7. JavaScript — Barnes–Hut Electrostatics
For N charged particles, direct summation is O(N²). The Barnes–Hut algorithm builds a quadtree (2D) or octree (3D) and approximates distant clusters as a single "macro-charge", reducing the complexity to O(N log N).
// Barnes–Hut quadtree node
class BHNode {
constructor(cx, cy, size) {
this.cx = cx; this.cy = cy; this.size = size;
this.totalQ = 0; this.comX = 0; this.comY = 0;
this.children = null; this.particle = null;
}
insert(p) {
if (!this.totalQ) {
this.particle = p;
this.totalQ = p.q;
this.comX = p.x; this.comY = p.y;
return;
}
if (!this.children) this.subdivide();
if (this.particle) {
this._insertIntoChild(this.particle);
this.particle = null;
}
this._insertIntoChild(p);
// update centre of charge
this.comX = (this.comX * this.totalQ + p.x * p.q) / (this.totalQ + p.q);
this.comY = (this.comY * this.totalQ + p.y * p.q) / (this.totalQ + p.q);
this.totalQ += p.q;
}
subdivide() {
const h = this.size / 2;
this.children = [
new BHNode(this.cx - h/2, this.cy - h/2, h),
new BHNode(this.cx + h/2, this.cy - h/2, h),
new BHNode(this.cx - h/2, this.cy + h/2, h),
new BHNode(this.cx + h/2, this.cy + h/2, h),
];
}
_insertIntoChild(p) {
const idx = (p.x > this.cx ? 1 : 0) + (p.y > this.cy ? 2 : 0);
this.children[idx].insert(p);
}
// Compute electric force on particle p (theta = opening ratio, ~0.5)
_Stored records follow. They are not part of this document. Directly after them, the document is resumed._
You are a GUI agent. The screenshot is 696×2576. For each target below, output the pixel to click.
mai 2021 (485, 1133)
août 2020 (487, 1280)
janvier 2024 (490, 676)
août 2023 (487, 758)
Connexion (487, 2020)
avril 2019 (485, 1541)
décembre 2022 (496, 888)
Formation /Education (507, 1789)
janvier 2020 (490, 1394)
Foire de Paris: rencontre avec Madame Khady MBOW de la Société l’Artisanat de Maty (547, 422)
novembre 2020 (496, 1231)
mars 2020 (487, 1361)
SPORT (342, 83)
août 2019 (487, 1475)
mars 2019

force(p, theta, k = 8.988e9) {
if (!this.totalQ) return {fx: 0, fy: 0};
const dx = this.comX - p.x, dy = this.comY - p.y;
const r2 = dx * dx + dy * dy;
if (r2 === 0) return {fx: 0, fy: 0};
const r = Math.sqrt(r2);
// Barnes–Hut criterion: treat as single macro-charge if s/r < theta
if (!this.children || this.size / r < theta || this.particle) {
const mag = k * p.q * this.totalQ / r2;
return {fx: mag * dx / r, fy: mag * dy / r};
}
let fx = 0, fy = 0;
for (const child of this.children) {
const f = child.force(p, theta, k);
fx += f.fx; fy += f.fy;
}
return {fx, fy};
}
}
// Field line tracer (RK4)
function traceFieldLine(charges, x0, y0, step = 2, maxSteps = 500) {
const pts = [{x: x0, y: y0}];
let x = x0, y = y0;
const k = 1; // normalised units
for (let i = 0; i < maxSteps; i++) {
let ex = 0, ey = 0;
for (const c of charges) {
const dx = x - c.x, dy = y - c.y;
const r3 = (dx * dx + dy * dy) ** 1.5;
if (r3 < 1e-6) continue;
ex += k * c.q * dx / r3;
ey += k * c.q * dy / r3;
}
const mag = Math.hypot(ex, ey);
if (mag < 1e-10) break;
x += step * ex / mag;
y += step * ey / mag;
pts.push({x, y});
}
return pts;
}
8. Applications
- Particle accelerators: Coulomb scattering (Rutherford) revealed the nucleus; accelerators use strong electric fields to drive particles to GeV energies.
- Molecular dynamics: Electrostatic forces between atoms and molecules determine protein folding, crystal structure, and chemical reactivity.
- Capacitors & energy storage: Supercapacitors store energy in electric fields between closely spaced conductors; used in regenerative braking and grid storage.
- Ink-jet & laser printing: Charged droplets or toner particles are steered by controlled electric fields.
- Ion traps: Paul traps confine ions with oscillating electric fields for atomic clocks, quantum computing and mass spectrometry.